Um mercado em crescimento

Há sinais de que as coisas estão a mudar. E bem. Enquanto observávamos a exploração Shellset, no rio Sado, João Silva, detentor da marca Découverte, disse isto: “Nos últimos tempos, o nosso crescimento no mercado interno ronda os 20 por cento ao ano. E estou convencido de que isto é mais ou menos o que se está a passar com outros produtores, do Algarve a Aveiro.” É certo que crescimentos destes num mercado ainda pouco habituado à ostra valem o que valem, mas, no caso da Découverte, poderemos estar a falar em vendas entre 40 e 50 toneladas para o mercado nacional. Sendo uma só empresa, valores destes mereciam chamada de primeira página na imprensa. 
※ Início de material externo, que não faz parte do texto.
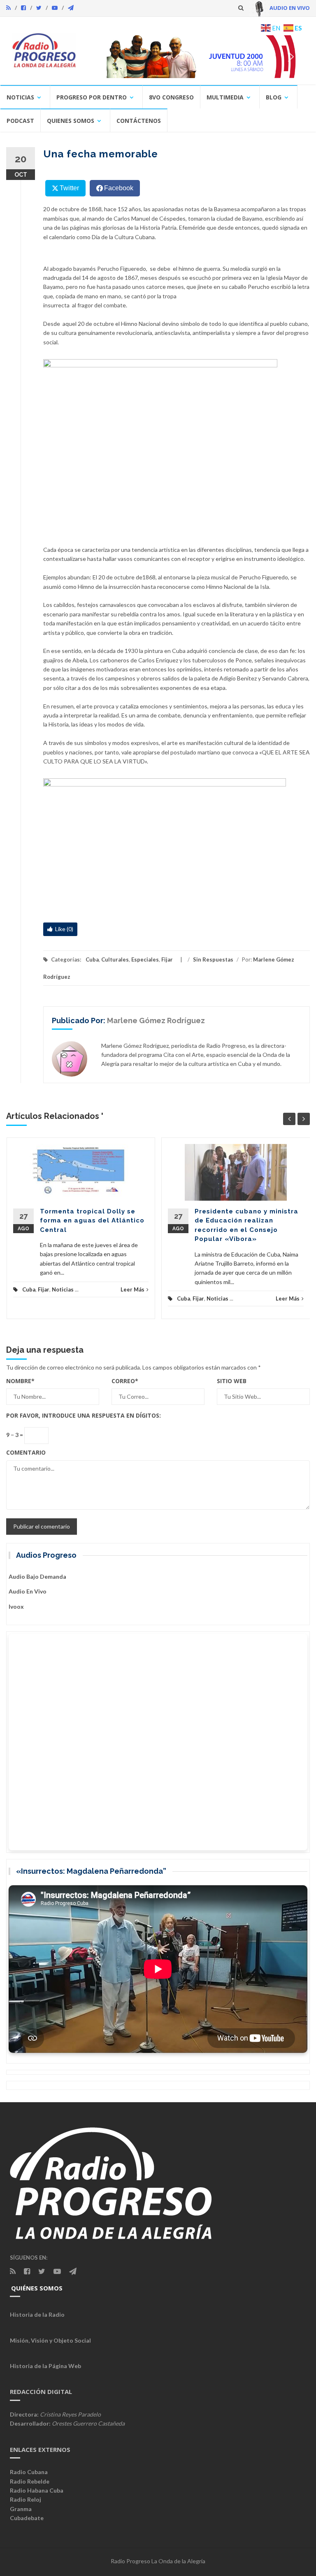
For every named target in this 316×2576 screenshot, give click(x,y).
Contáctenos (138, 121)
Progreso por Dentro (91, 97)
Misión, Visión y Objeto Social (50, 2340)
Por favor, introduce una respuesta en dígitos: (83, 1415)
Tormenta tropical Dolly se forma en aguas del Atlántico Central (92, 1221)
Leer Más (132, 1289)
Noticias (20, 97)
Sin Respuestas (213, 959)
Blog (273, 97)
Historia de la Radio (37, 2314)
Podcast (20, 121)
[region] (196, 56)
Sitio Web (231, 1381)
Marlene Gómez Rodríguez (156, 1020)
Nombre (20, 1381)
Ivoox (16, 1606)
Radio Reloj (25, 2499)
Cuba (92, 959)
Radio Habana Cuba (36, 2490)
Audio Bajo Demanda (37, 1576)
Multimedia (225, 97)
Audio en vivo (27, 1591)
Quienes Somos (70, 121)
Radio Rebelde (29, 2481)
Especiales (145, 959)
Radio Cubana (29, 2471)
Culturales (115, 959)
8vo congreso (171, 97)
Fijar (167, 959)
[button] (196, 56)
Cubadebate (27, 2517)
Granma (21, 2508)
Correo (125, 1381)
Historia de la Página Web (45, 2365)
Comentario (26, 1452)
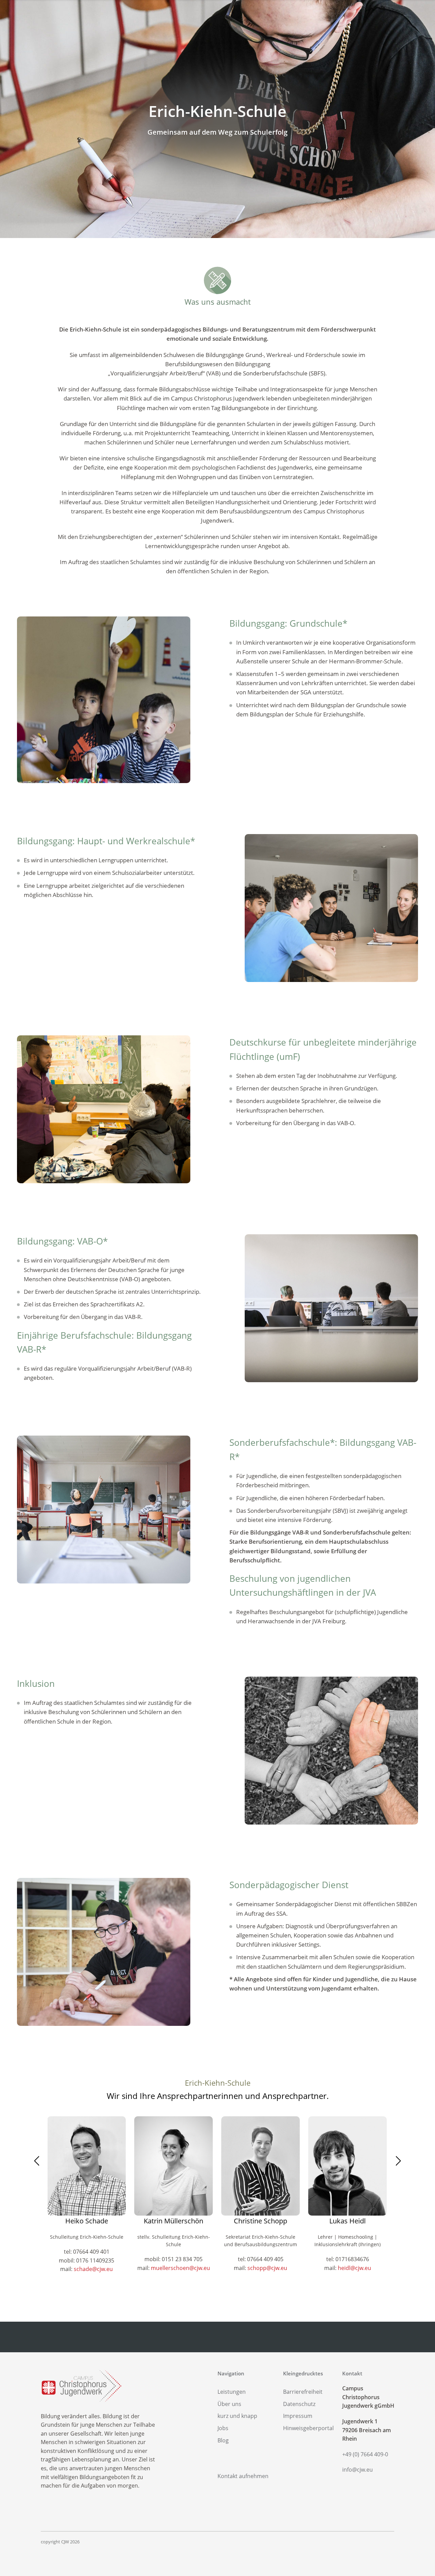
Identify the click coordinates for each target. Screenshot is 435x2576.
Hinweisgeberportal (308, 2428)
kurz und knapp (237, 2416)
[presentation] (41, 2162)
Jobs (223, 2428)
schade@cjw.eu (93, 2269)
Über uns (229, 2404)
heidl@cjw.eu (354, 2268)
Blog (223, 2440)
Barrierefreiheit (303, 2391)
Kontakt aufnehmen (243, 2476)
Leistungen (232, 2391)
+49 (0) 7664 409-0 (365, 2454)
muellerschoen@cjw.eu (180, 2268)
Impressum (297, 2416)
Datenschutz (299, 2404)
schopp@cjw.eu (267, 2268)
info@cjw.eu (357, 2469)
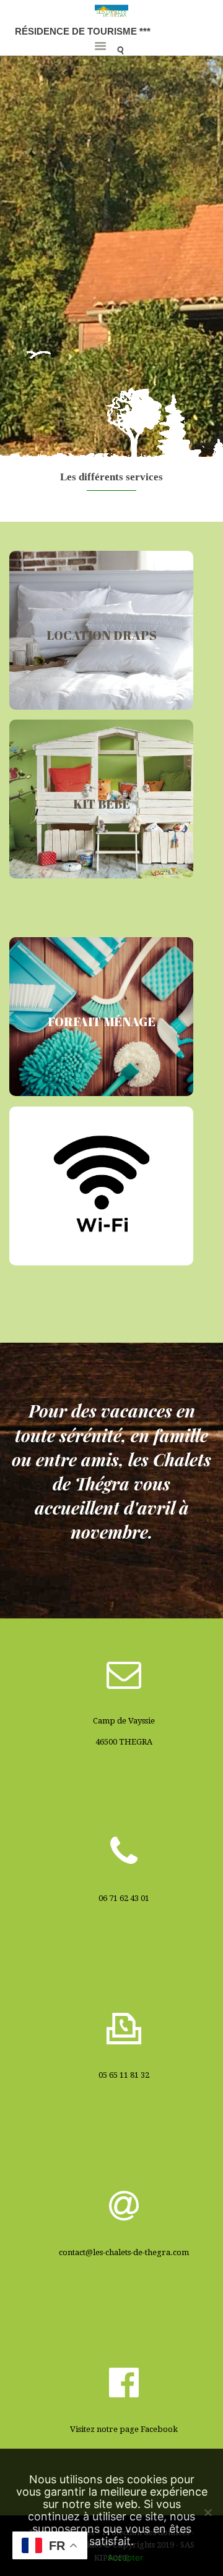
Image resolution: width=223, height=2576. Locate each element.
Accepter (125, 2557)
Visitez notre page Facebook (124, 2429)
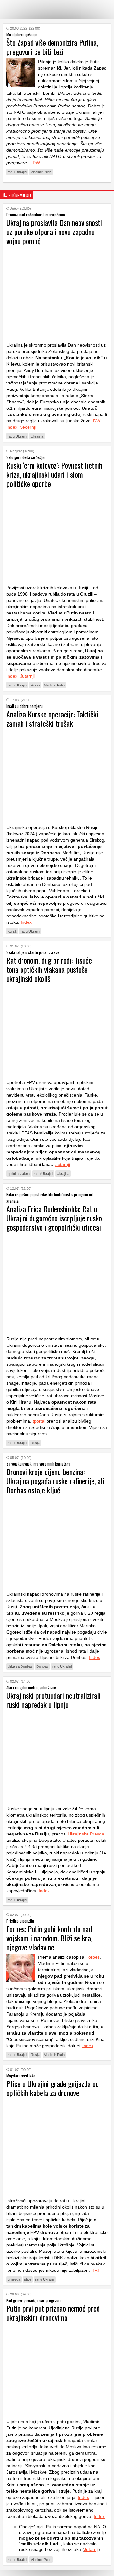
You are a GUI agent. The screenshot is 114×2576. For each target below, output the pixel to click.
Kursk (12, 931)
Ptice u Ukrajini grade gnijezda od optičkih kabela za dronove (52, 2088)
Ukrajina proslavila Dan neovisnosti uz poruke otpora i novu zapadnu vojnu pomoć (54, 231)
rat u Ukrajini (17, 172)
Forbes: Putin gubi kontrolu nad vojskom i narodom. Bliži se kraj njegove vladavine (49, 1938)
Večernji (28, 427)
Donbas (42, 1666)
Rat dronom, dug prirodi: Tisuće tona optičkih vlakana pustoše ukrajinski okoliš (49, 969)
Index (11, 427)
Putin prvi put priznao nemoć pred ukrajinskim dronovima (53, 2312)
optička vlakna (19, 1174)
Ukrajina (37, 436)
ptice (27, 2279)
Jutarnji (27, 676)
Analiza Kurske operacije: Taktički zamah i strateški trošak (52, 718)
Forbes (93, 1957)
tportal (39, 1421)
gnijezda (14, 2279)
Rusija (35, 685)
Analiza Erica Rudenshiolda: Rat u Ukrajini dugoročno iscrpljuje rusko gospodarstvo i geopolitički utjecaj (54, 1218)
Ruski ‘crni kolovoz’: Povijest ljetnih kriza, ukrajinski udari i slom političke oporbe (54, 474)
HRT (95, 2270)
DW (36, 162)
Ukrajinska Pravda (86, 1833)
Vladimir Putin (41, 172)
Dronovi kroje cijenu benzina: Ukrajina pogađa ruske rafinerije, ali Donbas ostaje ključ (55, 1481)
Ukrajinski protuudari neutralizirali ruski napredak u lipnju (53, 1700)
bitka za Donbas (20, 1666)
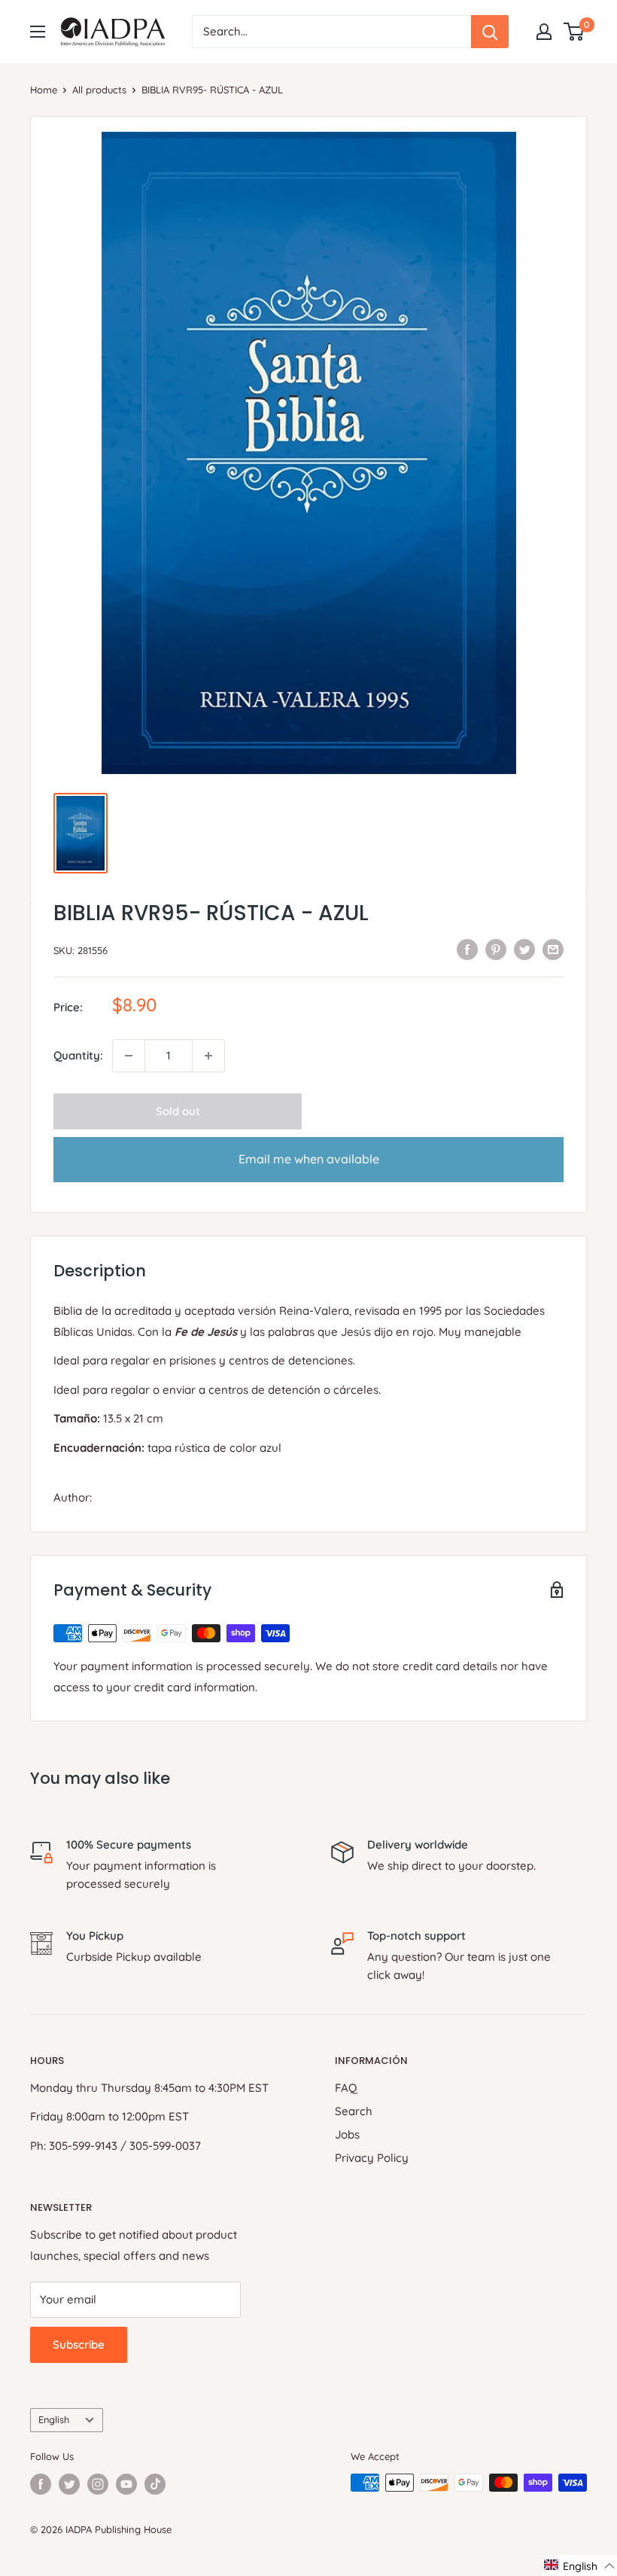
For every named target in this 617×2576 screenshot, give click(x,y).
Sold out (178, 1111)
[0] (574, 32)
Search (353, 2111)
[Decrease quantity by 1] (128, 1056)
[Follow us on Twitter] (69, 2484)
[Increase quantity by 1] (208, 1056)
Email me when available (309, 1158)
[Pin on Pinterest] (495, 948)
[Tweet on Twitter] (524, 948)
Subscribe (79, 2344)
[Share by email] (553, 948)
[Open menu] (37, 32)
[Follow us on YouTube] (126, 2484)
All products (99, 90)
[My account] (544, 31)
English (53, 2419)
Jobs (347, 2134)
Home (43, 90)
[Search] (490, 31)
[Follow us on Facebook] (40, 2484)
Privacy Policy (372, 2158)
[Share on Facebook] (467, 948)
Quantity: (78, 1055)
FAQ (346, 2088)
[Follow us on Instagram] (97, 2484)
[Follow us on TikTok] (155, 2484)
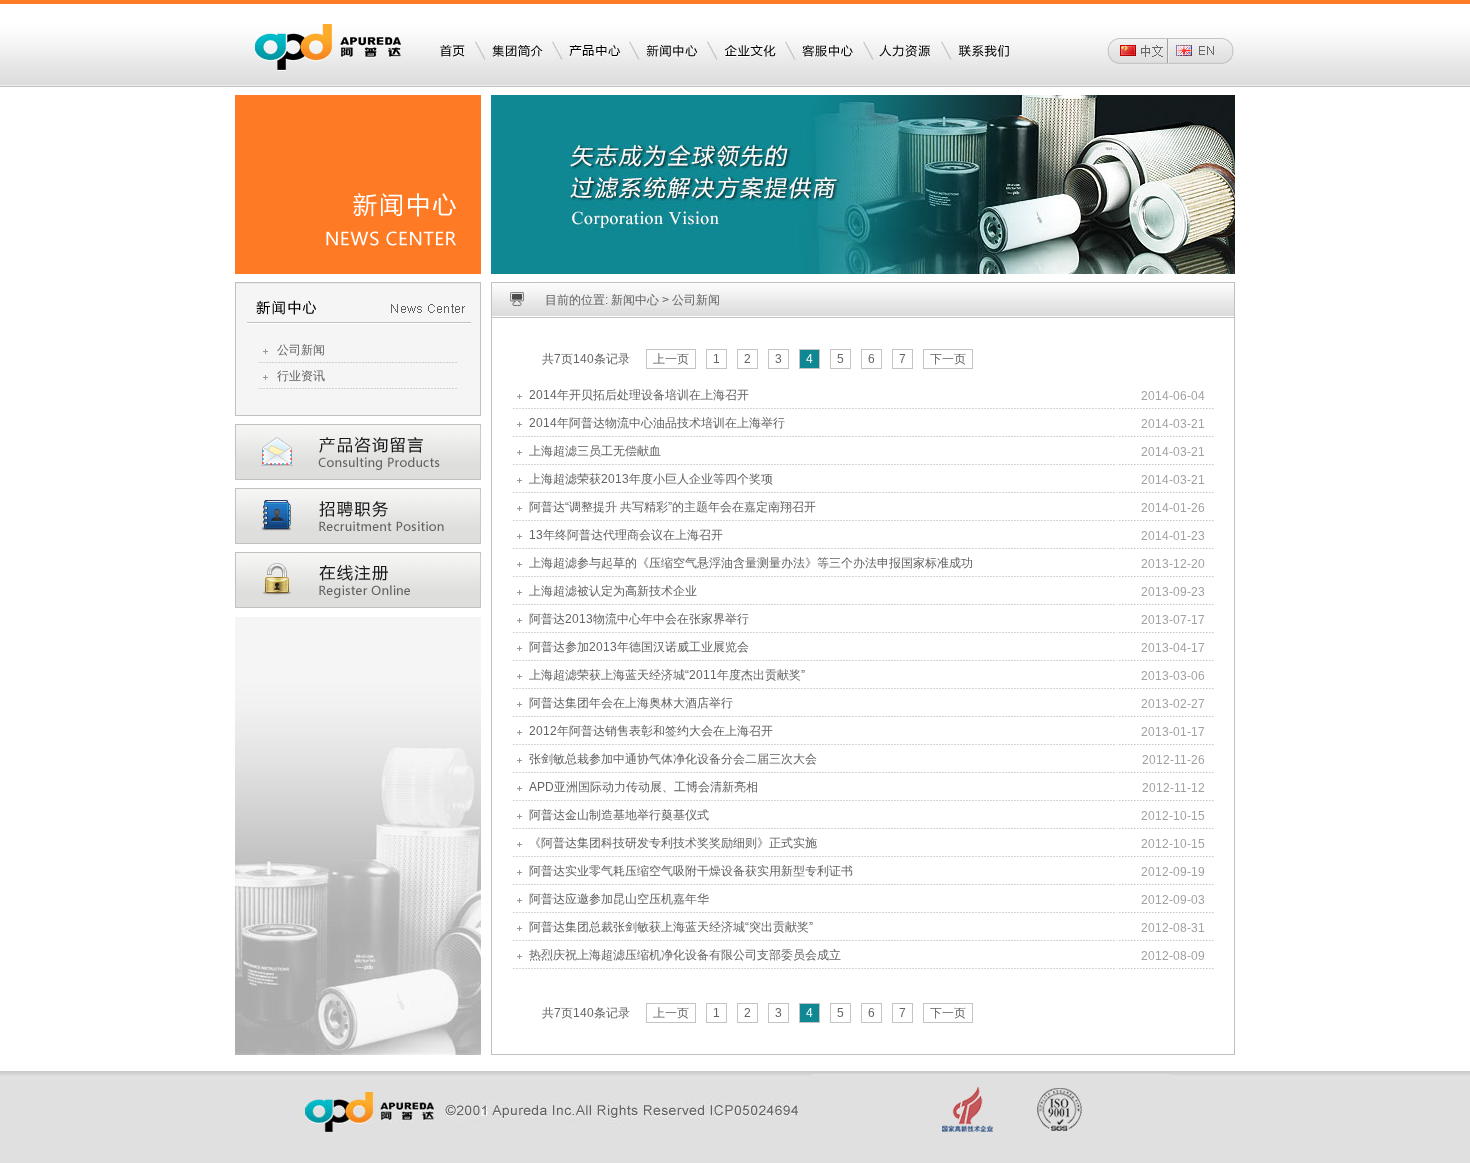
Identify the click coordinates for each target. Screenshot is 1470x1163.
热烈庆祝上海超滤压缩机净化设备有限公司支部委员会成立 (685, 955)
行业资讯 (301, 376)
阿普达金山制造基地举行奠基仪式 (619, 815)
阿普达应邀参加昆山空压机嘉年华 (619, 899)
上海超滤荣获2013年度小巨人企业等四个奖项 (651, 479)
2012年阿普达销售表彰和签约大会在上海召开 (651, 731)
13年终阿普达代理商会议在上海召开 (626, 535)
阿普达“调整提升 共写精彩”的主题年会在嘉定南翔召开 (672, 507)
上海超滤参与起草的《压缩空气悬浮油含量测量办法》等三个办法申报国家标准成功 (751, 563)
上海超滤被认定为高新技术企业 (613, 591)
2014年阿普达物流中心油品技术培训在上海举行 (657, 423)
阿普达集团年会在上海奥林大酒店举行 (631, 703)
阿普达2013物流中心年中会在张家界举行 (639, 619)
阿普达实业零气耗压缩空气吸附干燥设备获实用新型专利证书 (691, 871)
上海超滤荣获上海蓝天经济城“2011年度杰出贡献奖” (667, 675)
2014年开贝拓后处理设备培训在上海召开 (639, 395)
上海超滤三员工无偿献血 (595, 451)
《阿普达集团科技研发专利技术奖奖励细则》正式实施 (673, 843)
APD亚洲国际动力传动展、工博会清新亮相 (643, 787)
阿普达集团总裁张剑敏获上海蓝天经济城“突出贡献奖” (671, 927)
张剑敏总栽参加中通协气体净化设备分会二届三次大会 (673, 759)
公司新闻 (301, 350)
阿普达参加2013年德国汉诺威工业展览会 (639, 647)
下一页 (948, 359)
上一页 (671, 359)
Como se explicam tais crescimentos? Responde João Silva. “Os portugueses começaram, finalmente, a perceber que a ostra é barata (em média vende-se uma ostra num restaurante a 1,50 euros, sendo que o preço de venda ao público ronda os 10 euros o quilo); segundo, a restauração percebeu que a ostra é uma excelente entrada na refeição; terceiro, fala-se cada vez mais do valor nutricional deste bivalve e, por último, os consumidores têm a consciência de que o actual processo de produção dá garantias enormes de qualidade e de segurança alimentar, visto que só se pode vender ostras que passaram por uma depuradora. Logo, livres de todas as possíveis contaminações.” 

De facto, em tempos não muito longínquos, comer ostras só poderia ocorrer em marisqueiras de referência ou restaurantes de luxo. O caso dos miúdos que vendem ostras à pazada no magnífico largo de Cacela Velha, no Algarve, durante o Verão, é, de facto, uma notável excepção. Mas o curioso é que, hoje, podemos ir a Setúbal comer um salmonete grelhado ou mesmo choco frito num restaurante banal e dar com ostras na montra.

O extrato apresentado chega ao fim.